The humble stinging nettle is one of the most vitamin and mineral rich wild herbs. Nettles are high in vitamins, especially C and E, and several minerals including iron. They grow in abundance and are easy to find – too easy in many gardens. Instead of treating nettles as weeds, pick some and use them for tea and for cooking. The stinging stops when you cook or dry the leaves.
In herbal medicine, nettle tea is used to treat some allergy symptoms. The diuretic properties of the stinging nettle make it also popular in detox tea blends. Dried and ground nettles can be added to soups, stews, bread dough and homemade herb mixes or herbal teas.
Cooking with Stinging Nettles
In my native country, Finland, nettles are commonly used as an alternative to spinach. In the spring, when new nettles push out of the earth after the long winter, they are popular in cooking and are gathered to make soups (if you’ve ever made spinach soup, try making nettle soup or replacing some of the spinach with nettles). The stinging effect disappears when nettles are cooked. Nettle tea made with dried nettle leaves does not sting either.

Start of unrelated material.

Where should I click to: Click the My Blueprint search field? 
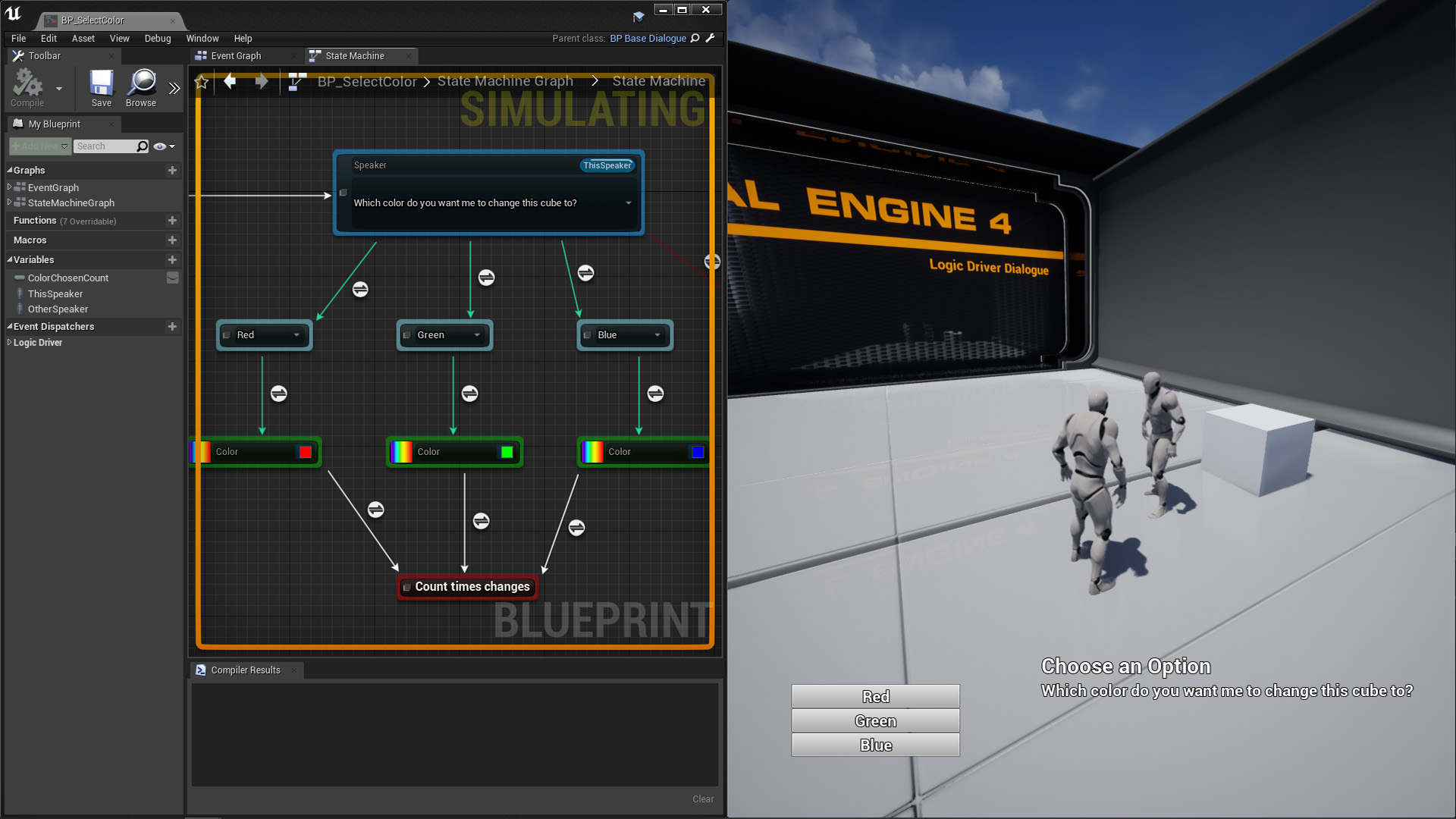104,146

In Finnish folk medicine nettles are believed to be helpful in anaemia (thanks to their high iron content), to cleanse the blood, to boost the removal of toxins from the body and to stimulate circulation in the capillaries. Because of their vitamins and minerals, they are believed to be especially useful for anyone suffering from a long illness or recovering from an illness.
Gathering and Storing Nettles
When picking nettles, pick only from areas that are clean and not too close to human habitation, as nettles are known to absorb nitrates from the soil. Pick the tops and the leaves of young nettles and use gloves to protect your hands from the stinging. Use gloves when handling nettles that have not yet been cooked or dried, and keep your kids away from freshly picked nettles!
Dry your nettles and use the dried leaves to make a nettle infusion. Chop or grind the dried leaves to powder to add a little into soups and stews. If you are into making your own herbal mixes to use in cooking, nettle brings some extra nutrients and a little kick to your herbal blends.